What is expected
The records that follow are to be given again exactly, with their pictures omitted.

Exercise data
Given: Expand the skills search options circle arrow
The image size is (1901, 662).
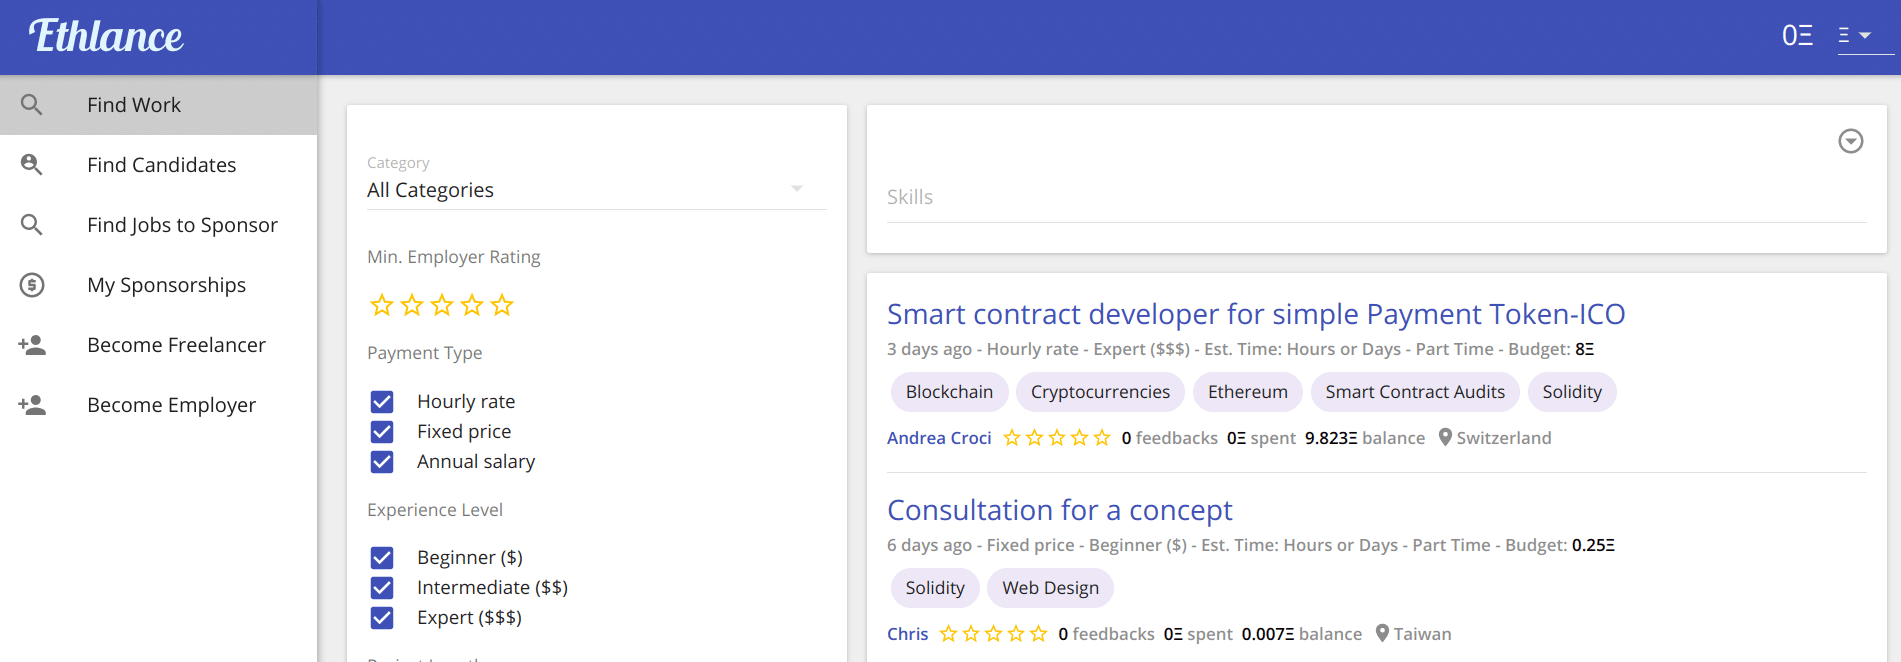Looking at the screenshot, I should point(1850,141).
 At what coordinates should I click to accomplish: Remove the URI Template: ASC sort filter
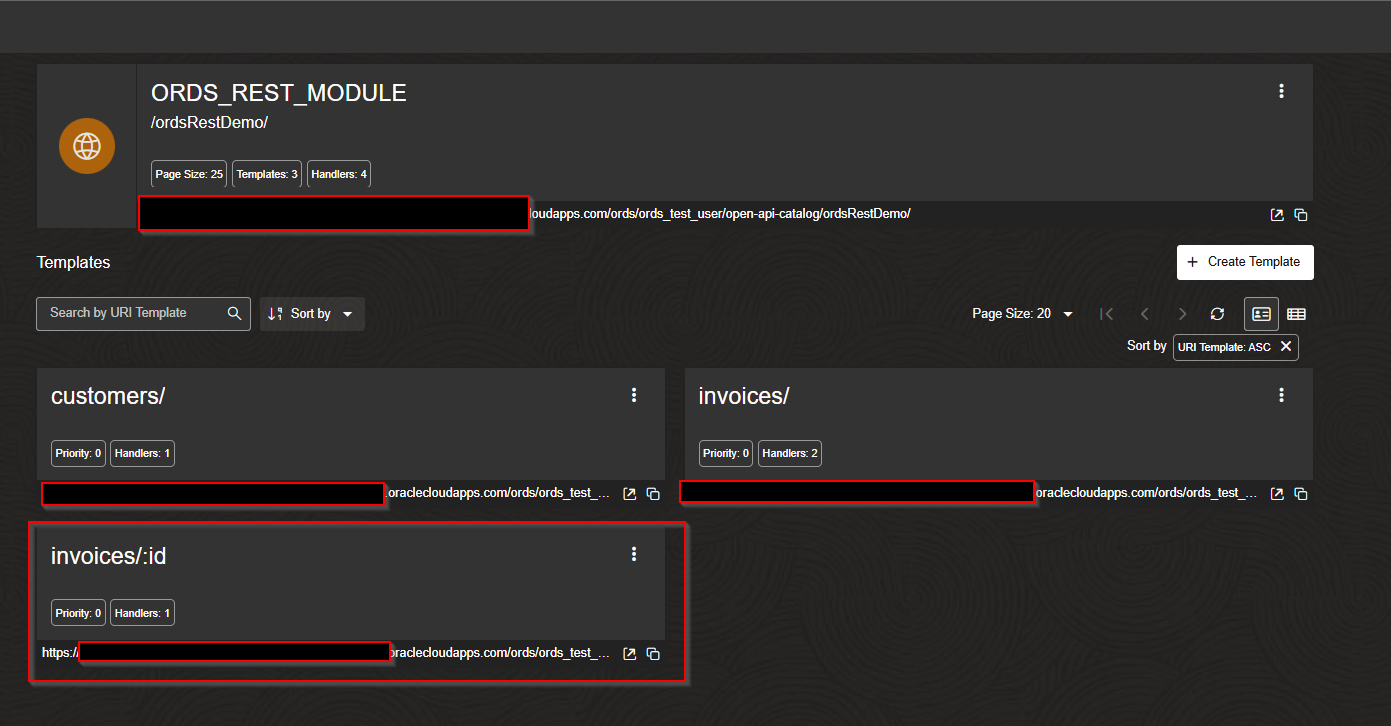1286,346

Result for this task
Given: Expand the skills search options circle arrow
The image size is (1901, 662).
Looking at the screenshot, I should point(1850,141).
 At what coordinates should I click to accomplish: Remove the URI Template: ASC sort filter
1286,346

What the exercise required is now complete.